«Tout semblait serein quand un groupe d'individus vêtus de noir a décidé de tester le périmètre de sécurité. Ces gens ont fait tomber les clôtures et ont commencé à lancer des projectiles. Ce n'est qu'à ce moment que des policiers antiémeute sont intervenus et que la manifestation a été déclarée illégale, puis qualifiée d'émeute», expliquait samedi le capitaine Jean Finet, de la SQ. «Je ne crois pas que ces actes soient le fait des organisations étudiantes qui souhaitaient protester contre la hausse des frais de scolarité, mais bien de personnes qui avaient une tout autre intention, soit de casser et de commettre des actes criminels. C'est pour cette raison que nous avons utilisé les gaz lacrymogènes afin d'éloigner les manifestants et de refaire un périmètre sécuritaire», poursuit-il.
La SQ répertorie six blessés parmi ses agents et autant parmi les manifestants. «Trois policiers ont été conduits à l'hôpital. Chez les manifestants, deux personnes ont subi des traumatismes crâniens», a poursuivi Jean Finet. Parmi les manifestants blessés, un jeune homme a subi un traumatisme crânien sévère qui avait au départ fait craindre pour sa vie. Son état était toutefois stabilisé samedi, mais il a perdu un oeil après avoir reçu un projectile au visage. Une autre manifestante qui aurait reçu une balle de caoutchouc au visage aurait perdu quelques dents.
Des manifestants qui étaient présents vendredi ont blâmé les policiers et les casseurs pour ces blessures graves. «J'ai vu le gars par terre avec l'oeil qui était sorti de son orbite. Je n'ai pas vu ce qui a provoqué ça, mais j'ai vu des policiers foncer sur des manifestants avec un pick-up peu de temps après», indique Jessica Pomerleau, de Saint-Hyacinthe. La SQ a toutefois nié samedi matin que ses agents aient foncé sur des manifestants, précisant qu'ils se rendaient plutôt aider un collègue en détresse. Marie-Josée Chevrier, 45 ans, de Repentigny, a quant à elle porté assistance à la jeune femme blessée au visage. «Le policier l'a pointée avec son fusil et lui a tiré une balle de caoutchouc au visage.

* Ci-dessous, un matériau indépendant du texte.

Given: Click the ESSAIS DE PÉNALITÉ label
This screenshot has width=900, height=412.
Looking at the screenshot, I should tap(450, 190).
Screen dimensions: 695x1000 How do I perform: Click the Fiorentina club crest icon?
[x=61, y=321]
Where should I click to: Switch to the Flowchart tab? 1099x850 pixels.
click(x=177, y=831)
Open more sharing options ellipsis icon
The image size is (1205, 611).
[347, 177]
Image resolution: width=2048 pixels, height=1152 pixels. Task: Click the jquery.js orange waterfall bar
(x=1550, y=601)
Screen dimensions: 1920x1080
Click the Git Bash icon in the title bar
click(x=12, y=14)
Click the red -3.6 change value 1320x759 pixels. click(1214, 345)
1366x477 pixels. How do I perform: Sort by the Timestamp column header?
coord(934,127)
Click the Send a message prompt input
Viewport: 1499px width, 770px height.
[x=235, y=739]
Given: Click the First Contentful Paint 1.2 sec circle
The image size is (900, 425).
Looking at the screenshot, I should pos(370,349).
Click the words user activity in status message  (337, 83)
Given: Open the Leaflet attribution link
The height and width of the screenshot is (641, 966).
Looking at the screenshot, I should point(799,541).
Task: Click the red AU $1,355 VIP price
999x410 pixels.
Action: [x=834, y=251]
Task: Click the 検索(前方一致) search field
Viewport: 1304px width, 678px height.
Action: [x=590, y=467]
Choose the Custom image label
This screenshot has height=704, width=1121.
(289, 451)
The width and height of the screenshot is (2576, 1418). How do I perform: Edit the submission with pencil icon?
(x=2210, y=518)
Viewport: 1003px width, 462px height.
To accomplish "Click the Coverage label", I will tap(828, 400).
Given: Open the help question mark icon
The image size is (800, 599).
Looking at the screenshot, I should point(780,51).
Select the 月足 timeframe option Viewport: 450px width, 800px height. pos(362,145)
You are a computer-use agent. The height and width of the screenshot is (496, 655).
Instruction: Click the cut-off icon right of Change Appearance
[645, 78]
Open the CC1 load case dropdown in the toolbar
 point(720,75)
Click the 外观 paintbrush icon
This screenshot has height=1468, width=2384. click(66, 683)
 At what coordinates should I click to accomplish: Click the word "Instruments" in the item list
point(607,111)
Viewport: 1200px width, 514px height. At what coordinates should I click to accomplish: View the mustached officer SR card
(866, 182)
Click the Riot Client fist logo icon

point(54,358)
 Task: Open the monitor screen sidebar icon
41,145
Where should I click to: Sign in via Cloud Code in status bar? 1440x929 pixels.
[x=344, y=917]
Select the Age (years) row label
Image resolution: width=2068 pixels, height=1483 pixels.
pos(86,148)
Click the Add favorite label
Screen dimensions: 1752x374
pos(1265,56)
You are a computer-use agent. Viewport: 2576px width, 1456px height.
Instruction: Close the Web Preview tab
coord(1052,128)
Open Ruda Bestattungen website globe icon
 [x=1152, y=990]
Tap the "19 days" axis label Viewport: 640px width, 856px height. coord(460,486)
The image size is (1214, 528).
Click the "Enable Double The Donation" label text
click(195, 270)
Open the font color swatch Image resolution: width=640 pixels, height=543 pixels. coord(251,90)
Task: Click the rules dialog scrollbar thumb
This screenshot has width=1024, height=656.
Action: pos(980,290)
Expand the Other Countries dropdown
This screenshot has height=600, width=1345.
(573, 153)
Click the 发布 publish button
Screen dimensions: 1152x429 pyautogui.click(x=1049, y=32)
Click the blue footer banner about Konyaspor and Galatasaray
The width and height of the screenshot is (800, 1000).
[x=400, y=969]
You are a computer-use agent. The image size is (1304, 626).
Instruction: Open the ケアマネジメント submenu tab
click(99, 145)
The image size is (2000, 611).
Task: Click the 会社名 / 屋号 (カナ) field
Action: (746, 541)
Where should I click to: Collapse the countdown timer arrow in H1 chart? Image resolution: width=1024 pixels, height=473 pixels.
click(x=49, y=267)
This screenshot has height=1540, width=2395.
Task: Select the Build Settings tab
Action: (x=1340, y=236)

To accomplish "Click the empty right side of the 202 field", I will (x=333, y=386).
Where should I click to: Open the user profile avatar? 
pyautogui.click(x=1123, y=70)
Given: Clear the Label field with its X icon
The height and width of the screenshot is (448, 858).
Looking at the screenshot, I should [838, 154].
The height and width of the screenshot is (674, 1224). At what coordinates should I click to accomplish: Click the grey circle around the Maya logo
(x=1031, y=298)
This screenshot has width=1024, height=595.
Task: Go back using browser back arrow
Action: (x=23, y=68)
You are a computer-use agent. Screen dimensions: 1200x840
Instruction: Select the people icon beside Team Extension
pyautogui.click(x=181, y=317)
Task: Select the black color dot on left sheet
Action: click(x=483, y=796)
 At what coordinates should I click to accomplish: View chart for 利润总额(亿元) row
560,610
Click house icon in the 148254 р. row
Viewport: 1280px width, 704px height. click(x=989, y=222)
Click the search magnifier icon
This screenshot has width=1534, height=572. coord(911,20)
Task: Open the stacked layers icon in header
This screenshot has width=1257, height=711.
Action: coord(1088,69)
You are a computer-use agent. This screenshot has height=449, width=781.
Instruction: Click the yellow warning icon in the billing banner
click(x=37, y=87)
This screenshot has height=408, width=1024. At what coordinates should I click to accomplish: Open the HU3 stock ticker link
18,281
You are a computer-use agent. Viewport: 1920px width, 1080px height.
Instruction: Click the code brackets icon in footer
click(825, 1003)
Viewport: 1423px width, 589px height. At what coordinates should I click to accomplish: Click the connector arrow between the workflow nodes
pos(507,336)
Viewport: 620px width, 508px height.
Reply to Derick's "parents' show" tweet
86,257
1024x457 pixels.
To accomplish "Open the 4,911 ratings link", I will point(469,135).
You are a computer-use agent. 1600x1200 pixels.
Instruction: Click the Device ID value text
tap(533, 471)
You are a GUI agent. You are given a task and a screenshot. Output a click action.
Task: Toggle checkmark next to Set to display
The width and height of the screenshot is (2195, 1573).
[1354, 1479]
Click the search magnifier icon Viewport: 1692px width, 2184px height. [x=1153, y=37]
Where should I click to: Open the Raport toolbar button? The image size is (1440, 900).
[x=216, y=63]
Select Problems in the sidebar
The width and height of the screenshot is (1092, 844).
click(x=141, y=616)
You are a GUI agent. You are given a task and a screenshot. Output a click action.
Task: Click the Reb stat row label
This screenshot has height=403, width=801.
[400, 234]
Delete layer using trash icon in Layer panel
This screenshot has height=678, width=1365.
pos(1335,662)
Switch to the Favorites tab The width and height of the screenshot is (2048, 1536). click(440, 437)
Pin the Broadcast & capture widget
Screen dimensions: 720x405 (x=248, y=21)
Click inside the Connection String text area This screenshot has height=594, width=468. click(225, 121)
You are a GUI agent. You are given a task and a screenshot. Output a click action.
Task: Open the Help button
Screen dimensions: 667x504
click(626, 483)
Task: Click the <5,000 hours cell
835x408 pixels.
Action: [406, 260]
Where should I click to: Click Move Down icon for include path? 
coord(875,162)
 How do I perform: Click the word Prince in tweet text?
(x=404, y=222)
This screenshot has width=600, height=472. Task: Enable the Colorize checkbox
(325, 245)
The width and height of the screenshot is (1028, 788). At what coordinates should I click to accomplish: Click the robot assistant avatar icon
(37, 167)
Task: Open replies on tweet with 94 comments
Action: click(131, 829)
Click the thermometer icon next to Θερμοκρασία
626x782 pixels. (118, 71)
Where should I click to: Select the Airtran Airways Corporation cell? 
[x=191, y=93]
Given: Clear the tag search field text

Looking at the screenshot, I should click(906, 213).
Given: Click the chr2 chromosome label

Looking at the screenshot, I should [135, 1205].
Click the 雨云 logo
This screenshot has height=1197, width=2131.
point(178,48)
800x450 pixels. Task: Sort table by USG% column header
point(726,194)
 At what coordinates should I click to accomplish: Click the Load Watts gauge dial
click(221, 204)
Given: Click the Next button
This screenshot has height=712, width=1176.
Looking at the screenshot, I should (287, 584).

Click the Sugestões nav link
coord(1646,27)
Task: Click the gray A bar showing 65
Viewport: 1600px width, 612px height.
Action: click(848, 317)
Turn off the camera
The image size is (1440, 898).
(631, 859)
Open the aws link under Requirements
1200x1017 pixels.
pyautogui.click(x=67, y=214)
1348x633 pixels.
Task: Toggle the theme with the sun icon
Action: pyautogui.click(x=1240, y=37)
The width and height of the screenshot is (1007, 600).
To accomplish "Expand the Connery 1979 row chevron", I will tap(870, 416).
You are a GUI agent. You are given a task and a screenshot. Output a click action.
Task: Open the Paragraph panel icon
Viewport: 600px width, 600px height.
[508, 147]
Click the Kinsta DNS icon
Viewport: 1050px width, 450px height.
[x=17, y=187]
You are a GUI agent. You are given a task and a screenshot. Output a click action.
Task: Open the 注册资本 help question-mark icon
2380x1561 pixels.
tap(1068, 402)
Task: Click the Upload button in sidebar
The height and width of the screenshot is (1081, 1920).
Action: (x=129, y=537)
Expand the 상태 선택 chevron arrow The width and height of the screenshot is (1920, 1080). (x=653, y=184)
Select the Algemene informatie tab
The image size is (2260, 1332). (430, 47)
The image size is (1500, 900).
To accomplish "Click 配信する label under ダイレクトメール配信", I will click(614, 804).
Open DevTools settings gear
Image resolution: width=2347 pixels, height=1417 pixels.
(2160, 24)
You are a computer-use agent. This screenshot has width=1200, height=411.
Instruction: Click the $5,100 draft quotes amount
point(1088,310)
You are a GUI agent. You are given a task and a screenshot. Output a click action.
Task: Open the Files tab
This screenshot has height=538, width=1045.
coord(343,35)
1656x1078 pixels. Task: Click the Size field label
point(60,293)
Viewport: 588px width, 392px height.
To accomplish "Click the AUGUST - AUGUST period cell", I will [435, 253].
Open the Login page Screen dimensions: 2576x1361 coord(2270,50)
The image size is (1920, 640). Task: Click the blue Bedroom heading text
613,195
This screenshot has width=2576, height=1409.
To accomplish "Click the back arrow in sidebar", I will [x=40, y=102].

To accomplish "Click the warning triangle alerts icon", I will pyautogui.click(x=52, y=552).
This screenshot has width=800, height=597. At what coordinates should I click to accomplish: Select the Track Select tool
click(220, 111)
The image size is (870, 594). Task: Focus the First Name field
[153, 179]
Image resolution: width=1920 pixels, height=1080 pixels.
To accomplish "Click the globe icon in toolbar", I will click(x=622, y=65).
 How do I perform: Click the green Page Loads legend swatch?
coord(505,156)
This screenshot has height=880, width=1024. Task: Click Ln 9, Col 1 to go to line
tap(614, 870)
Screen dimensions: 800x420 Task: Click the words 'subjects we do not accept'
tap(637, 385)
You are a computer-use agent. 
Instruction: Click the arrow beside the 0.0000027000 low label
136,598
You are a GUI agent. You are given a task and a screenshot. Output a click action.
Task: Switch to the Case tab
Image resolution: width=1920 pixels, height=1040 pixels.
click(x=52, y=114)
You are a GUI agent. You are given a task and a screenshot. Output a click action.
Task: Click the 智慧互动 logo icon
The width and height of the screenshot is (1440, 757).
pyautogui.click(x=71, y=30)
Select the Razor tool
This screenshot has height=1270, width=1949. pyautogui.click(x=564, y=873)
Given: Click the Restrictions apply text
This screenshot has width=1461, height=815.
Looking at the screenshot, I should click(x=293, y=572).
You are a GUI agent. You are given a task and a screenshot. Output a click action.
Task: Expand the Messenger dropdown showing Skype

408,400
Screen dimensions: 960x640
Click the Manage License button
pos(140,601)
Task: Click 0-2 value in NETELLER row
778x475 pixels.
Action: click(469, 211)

Ses dents d'en arrière sont toutes tombées. Elle en avait deux dans la main et saignait beaucoup.»
Le capitaine Finet a tout de même défendu les méthodes d'intervention de son corps policier. «Oui, nous avons utilisé des lacrymogènes et des projectiles de caoutchouc. Mais des gaz irritants causent beaucoup moins de dommages que des bâtons et des boucliers. Et une balle de caoutchouc, ça ne fracasse pas le crâne de personne. Nous savons toutefois que des manifestants ont été atteints à la tête par des pierres, des boules de billard et des briques lancées par les casseurs.»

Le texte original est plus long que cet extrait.